Sea Ranch, hailed as an architectural icon, gets an upgrade
SEA RANCH - It was an era of now unimaginable optimism, when one believed that architecture and planning could save the world — or at least save the environment. In 1964, members of the architecture faculty at UC Berkeley, some only in their 20s, were entrusted by developer Al Boeke with 10 miles of magnificent California coastline three hours north of San Francisco.
For an exhilarating historical moment, the energies of postwar suburban development, an emerging ecology movement and modernist architecture found a common purpose: transforming a 5,200-acre sheep ranch here into a progressive residential community, built in a way that was not only in tune with nature, but driven by nature.
The Sea Ranch came to be “the California architectural monument of the 1960s,” in the words of design historian David Gebhard. Its first important building, the 1964 Condominium One, with its signature slanted roofs and open interiors, would make it onto the National Register of Historic Places.
The Sea Ranch’s early unpainted wooden houses were minuscule in size, their charming and inventive architecture deliberately veiled by trees. Yet by 1965, a “Sea Ranch style” had taken the international design world by storm.
And in the following decade, its particular combination of the shed roof, the window seats and ladders, the ingenious overhead spaces for outlooks and skylights as well as sleeping, would be thoroughly absorbed by the mainstream.
The creativity and courage of Sea Ranch’s founding spirits — Boeke; planner and landscape architect Lawrence Halprin; architects Joseph Esherick and MLTW (Charles Moore, Donlyn Lyndon, William Turnbull Jr. and Richard Whitaker); graphic designer Barbara Stauffacher Solomon, and contractor Matt Sylvia — were saluted in a recent exhibition “The Sea Ranch: Architecture, Environment and Idealism,” at the San Francisco Museum of Modern Art.
The community’s formative period effectively ended in 1976 with a building moratorium imposed during a legal battle over access to California’s publicly owned beaches. When it was lifted in 1983, pent-up demand meant more people, as the developers increased density in some areas. Then came the internet, bringing new arrivals who were not weekenders and retirees, but working people. Today, with 1,769 houses, set closer together, and used more of the year, can this one-time beacon of Northern California experimentalism still offer lessons to the world?
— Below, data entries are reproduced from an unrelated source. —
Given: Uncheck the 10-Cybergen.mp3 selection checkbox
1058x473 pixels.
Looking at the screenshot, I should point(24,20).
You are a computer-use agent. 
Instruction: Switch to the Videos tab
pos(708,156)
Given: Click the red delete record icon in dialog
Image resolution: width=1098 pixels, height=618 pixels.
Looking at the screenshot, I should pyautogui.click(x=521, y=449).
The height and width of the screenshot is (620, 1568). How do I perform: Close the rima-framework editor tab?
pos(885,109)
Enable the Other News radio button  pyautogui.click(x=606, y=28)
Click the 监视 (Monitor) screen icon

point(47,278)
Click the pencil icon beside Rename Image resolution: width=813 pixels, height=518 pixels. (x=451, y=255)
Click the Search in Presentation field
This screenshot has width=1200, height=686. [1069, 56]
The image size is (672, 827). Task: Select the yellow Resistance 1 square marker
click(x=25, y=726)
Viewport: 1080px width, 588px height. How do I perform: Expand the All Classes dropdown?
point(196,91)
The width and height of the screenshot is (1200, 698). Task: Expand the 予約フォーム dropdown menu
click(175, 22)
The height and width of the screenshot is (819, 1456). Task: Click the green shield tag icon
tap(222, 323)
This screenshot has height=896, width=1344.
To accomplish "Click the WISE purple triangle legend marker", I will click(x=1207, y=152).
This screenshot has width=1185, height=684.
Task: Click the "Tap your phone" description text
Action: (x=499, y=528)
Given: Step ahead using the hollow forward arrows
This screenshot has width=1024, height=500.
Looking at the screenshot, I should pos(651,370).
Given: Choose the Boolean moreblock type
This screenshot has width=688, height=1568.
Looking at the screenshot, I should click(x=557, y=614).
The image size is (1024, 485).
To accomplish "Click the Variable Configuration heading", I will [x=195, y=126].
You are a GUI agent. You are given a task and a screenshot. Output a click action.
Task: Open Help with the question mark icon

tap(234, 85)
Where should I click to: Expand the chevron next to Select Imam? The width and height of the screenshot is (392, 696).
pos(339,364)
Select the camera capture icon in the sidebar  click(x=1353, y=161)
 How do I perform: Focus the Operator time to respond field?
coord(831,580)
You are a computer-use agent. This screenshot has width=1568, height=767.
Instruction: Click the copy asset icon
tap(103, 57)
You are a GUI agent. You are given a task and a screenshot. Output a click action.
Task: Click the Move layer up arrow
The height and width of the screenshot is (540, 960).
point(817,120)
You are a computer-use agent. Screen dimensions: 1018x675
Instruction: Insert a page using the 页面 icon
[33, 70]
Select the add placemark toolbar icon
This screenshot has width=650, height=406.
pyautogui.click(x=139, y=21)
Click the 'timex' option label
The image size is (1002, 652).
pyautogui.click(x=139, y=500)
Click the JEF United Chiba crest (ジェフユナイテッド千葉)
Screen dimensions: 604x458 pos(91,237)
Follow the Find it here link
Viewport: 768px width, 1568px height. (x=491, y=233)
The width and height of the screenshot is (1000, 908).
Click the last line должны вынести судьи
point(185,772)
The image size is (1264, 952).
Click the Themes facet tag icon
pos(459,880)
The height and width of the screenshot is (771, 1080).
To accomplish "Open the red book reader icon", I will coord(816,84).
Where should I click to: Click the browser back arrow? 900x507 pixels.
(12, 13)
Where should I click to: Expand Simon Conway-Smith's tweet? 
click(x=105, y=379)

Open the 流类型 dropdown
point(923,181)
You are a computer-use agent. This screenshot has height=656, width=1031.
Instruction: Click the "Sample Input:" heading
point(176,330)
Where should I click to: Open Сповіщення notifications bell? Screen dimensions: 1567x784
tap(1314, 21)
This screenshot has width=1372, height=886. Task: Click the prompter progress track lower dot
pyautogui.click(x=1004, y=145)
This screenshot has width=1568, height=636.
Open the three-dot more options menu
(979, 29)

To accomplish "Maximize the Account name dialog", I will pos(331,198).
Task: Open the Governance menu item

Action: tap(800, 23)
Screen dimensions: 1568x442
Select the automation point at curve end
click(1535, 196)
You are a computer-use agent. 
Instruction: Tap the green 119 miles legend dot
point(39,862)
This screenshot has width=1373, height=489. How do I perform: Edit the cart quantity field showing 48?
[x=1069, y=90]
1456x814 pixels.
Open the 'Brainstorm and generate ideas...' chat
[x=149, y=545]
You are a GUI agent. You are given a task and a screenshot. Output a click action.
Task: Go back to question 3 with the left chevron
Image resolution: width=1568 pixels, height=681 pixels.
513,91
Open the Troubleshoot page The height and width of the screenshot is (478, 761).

Gabriel Ramirez, 57, a new homebuilder, spent five years looking up and down the California coast for a lot to buy, starting in Malibu. “The Sea Ranch still has an unspoiled quality that makes it unique,” he said. “No other place gave me the same sense of living close to nature, though it takes a community effort to preserve that.”
One evening this spring, a sold-out program at the San Francisco Museum of Modern Art brought together one of Sea Ranch’s founding architects, Lyndon, 83, considered the de facto conscience of the community, with Mary Griffin, the collaborator and widow of Turnbull, who has carried on their firm’s work here. They discussed what lies ahead.
“Sea Ranch is changing, like our society,” Griffin said. “We simply can’t build the way we did even 20 years ago.” She ticked off from the checklist of societal change: “The internet, demographic shifts, climate change.”
On the screen flashed a photo of one of her firm’s houses engulfed in flames. It was not at Sea Ranch, but one county over, in Napa, but it made her point. “With Northern California — well, actually all of California — burning up,” said Lisa Dundee, an architect and longtime director of the Sea Ranch Association’s powerful Department of Design, Compliance and Environmental Management, “we’ve really had to challenge ourselves to find alternatives to our traditions.”